An article I wrote for The European, published only in German on their site.  Below is the original text, in English.  Title is theirs.

All too often, Western pundits talk about digital activism in developing countries as if it were some phenomenon bestowed upon poor young foreigners by the moguls of Silicon Valley or worse, the US government.  To listen to the recent speech of Libyan leader Muammar Qaddafi, you’d think they were right; after all, he found reason to credit the January Tunisian uprising to American social media companies.

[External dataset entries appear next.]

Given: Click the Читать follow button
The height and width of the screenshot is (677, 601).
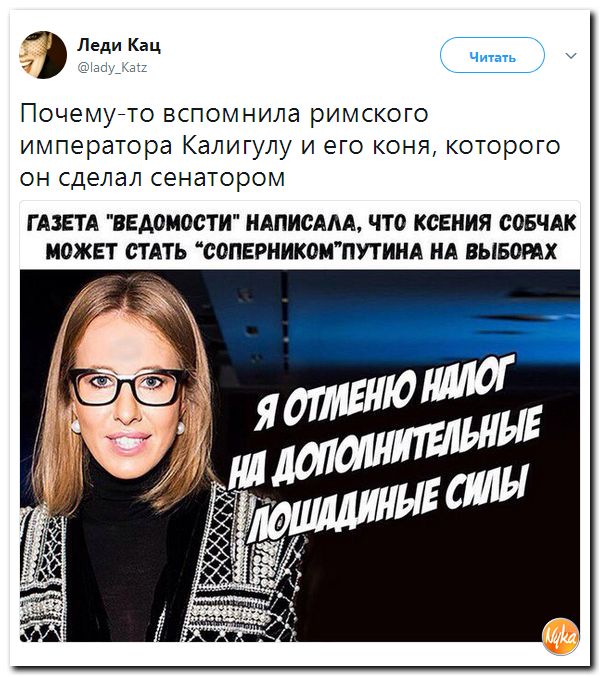Looking at the screenshot, I should click(492, 55).
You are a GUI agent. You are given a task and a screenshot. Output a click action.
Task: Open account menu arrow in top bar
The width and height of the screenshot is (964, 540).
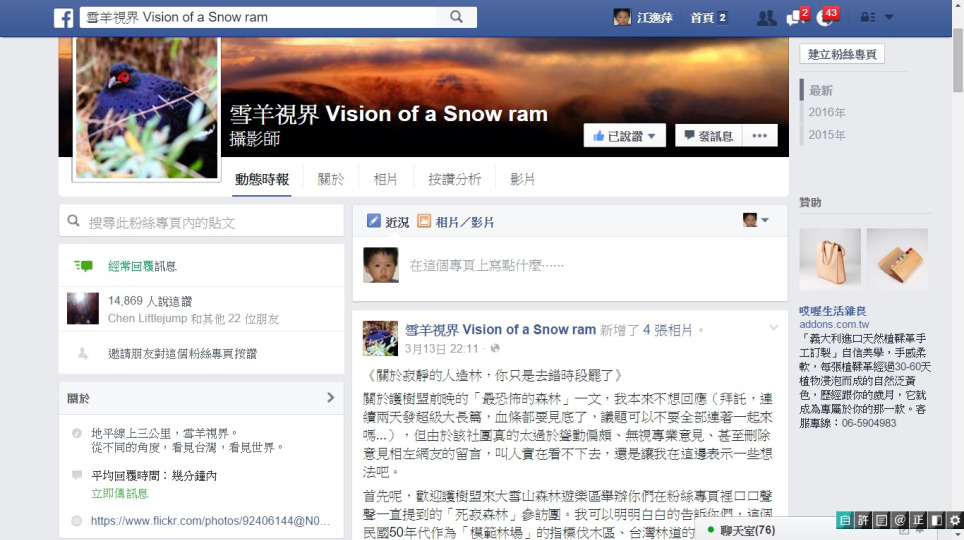coord(888,17)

If we dialed the clock bacssk to the summer of 2009, we would see that Qaddafi is not unique in his thinking: As young Iranians took to the streets in protest of what they deemed to be a rigged election, the global media was quick to catch onto their use of the Internet to disseminate information from inside the state to the outside world, dubbing the young people’s efforts as a “Twitter revolution.”

Indeed, from Tehran to Tunis, tech-savvy youth have taken it upon themselves to incorporate digital tools into political and social organizing, logging onto Facebook to create protest events or share videos and photographs from the streets.  During the January Tunisian uprising, young bloggers like Lina Ben Mhenni traveled the country, posting photographs and anecdotes to her blog, A Tunisian Girl.  Exiled bloggers Malek Khadraoui, Sami Ben Gharbia, and pseudonymous ‘Astrubaal’ kept the world up-to-date with dispatches from the ground on their citizen media site, Nawaat.  And perhaps most famously, Slim Amamou–the digital activist who would later be nominated to the country’s ministry–alerted Twitter followers of his arrest by checking in to the Ministroy of Interior on FourSquare.  As he attended his first cabinet meeting some week or so later, he tweeted throughout, the first minister to do so.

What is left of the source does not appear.